The shouts of the offended
prisoner whose cell she used as an anchor point were drowned out by the rush of wind in her ears as she leapt into the open air. Her winch box whirred, pulling her up as she arced across the length of the gap between the inner tower and the cells. Kicking out her feet, Ari tumbled onto the narrow spiraling walkway, her cord unhooking and retracting into its spool.
“Falling airships, woman!” the girl behind the bars exclaimed. “The Vicar Raven know you got that setup? Because I’m thinking she may want a schematic.”
“Do I look like someone who’d work with the Vicar Raven?” Arianna turned her cheeks.
“Unmarked? Be careful or they’ll lock you in here too. You’ve too much talent for them to just kill. They’ll try to break you first.” The girl grinned madly. She folded her hands behind her back, swaying from toe to heel.
“Dead men don’t lock doors, Helen.”
“Guard killer and you know my name? Aren’t you just the epitome of mystery?” The girl laughed and shook her head. Hair that Arianna presumed was once the color of snow hung in dingy, matted chunks around her face. No one ever praised the floating prison for its treatment of inmates.

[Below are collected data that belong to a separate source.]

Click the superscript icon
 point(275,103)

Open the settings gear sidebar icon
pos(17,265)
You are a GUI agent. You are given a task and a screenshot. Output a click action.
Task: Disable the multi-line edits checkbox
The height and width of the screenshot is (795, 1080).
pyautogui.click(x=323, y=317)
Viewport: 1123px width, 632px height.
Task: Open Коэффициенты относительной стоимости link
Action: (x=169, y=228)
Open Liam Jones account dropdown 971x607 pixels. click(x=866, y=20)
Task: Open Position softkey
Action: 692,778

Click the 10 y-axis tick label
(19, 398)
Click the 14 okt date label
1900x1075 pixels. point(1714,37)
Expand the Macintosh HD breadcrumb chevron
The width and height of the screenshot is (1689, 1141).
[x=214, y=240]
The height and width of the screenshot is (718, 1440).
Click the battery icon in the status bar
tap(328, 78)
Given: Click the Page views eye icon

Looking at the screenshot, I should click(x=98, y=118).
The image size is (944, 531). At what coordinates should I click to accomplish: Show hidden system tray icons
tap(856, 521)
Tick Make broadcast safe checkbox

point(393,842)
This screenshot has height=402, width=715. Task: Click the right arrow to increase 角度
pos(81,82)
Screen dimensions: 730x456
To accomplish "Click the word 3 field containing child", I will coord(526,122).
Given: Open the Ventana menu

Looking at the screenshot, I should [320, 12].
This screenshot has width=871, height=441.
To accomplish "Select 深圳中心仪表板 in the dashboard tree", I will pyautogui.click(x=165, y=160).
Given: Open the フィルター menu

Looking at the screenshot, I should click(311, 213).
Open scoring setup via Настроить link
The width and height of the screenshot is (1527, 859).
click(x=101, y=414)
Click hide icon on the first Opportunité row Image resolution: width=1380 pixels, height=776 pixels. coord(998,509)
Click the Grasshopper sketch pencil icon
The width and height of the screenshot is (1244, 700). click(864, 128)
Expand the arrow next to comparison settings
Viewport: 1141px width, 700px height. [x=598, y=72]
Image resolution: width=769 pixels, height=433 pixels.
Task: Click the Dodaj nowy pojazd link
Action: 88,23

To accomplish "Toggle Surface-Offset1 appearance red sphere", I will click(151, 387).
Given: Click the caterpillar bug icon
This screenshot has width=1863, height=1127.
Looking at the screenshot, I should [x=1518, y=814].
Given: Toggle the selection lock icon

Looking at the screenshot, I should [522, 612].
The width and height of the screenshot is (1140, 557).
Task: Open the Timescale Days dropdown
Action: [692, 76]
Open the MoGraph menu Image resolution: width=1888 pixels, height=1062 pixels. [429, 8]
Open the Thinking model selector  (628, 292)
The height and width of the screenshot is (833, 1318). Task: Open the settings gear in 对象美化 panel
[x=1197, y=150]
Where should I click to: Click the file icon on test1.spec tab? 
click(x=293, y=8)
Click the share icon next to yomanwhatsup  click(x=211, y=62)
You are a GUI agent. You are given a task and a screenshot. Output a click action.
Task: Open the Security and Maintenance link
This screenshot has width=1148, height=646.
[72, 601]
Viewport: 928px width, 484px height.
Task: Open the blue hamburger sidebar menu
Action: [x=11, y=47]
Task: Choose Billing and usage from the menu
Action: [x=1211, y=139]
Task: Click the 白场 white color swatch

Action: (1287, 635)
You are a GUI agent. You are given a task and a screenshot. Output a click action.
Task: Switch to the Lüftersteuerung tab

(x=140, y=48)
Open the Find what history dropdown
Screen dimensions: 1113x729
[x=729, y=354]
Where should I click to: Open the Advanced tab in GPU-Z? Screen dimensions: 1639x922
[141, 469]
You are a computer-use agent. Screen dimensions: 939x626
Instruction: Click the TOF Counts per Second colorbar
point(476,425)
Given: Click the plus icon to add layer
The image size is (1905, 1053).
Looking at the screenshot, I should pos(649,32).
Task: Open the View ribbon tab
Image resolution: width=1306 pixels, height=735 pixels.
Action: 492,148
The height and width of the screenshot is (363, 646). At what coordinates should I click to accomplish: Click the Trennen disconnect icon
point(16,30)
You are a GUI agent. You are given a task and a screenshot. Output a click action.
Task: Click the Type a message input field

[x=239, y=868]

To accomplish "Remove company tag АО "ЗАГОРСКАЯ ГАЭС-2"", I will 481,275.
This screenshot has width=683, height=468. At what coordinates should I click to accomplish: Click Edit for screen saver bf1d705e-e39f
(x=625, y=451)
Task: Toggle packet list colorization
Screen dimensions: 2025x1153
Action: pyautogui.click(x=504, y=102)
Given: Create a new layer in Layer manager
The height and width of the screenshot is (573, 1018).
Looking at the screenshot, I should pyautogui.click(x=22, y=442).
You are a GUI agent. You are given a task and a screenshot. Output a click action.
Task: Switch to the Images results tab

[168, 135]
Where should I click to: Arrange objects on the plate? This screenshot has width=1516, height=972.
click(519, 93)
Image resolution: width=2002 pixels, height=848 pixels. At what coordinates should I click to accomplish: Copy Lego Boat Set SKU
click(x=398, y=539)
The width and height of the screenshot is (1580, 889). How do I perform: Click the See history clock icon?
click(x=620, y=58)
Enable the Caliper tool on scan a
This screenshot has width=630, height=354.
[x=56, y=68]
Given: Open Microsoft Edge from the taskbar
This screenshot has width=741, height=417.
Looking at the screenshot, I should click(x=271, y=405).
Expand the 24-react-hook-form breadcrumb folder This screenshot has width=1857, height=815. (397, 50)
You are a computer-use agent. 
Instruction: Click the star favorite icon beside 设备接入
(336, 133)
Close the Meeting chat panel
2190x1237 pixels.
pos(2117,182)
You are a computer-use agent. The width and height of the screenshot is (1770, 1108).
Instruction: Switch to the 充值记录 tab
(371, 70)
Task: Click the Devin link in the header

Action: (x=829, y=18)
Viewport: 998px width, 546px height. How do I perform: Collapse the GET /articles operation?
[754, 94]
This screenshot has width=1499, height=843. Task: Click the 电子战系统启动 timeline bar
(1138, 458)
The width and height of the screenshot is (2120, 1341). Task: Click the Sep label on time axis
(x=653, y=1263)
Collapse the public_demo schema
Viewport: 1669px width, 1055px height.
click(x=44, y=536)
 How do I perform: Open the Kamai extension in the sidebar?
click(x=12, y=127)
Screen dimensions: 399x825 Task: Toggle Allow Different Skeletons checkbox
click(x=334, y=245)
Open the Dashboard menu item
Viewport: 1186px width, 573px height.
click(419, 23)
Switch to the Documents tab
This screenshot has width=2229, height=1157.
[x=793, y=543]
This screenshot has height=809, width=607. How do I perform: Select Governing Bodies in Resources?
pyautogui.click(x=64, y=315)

“Add, ‘the woman who broke you out’ to that list.” Arianna unrolled a strip of tools attached to her hip, setting on the lock. She whistled to herself. “Now, what Rivet built this?”
“A master, I think.” Helen watched in amusement. “Some of the other Rivets here have tried. You have tools, but I don’t know if…”
Arianna tuned her out. The lock had a closed front, no keyhole. All screws and connectors were concealed within, making disassembly difficult. The key slot was thin and flat, which Ari presumed to mean the keys were like cards embedded with a series of notches that depressed tumblers at the opposite end of the lock box.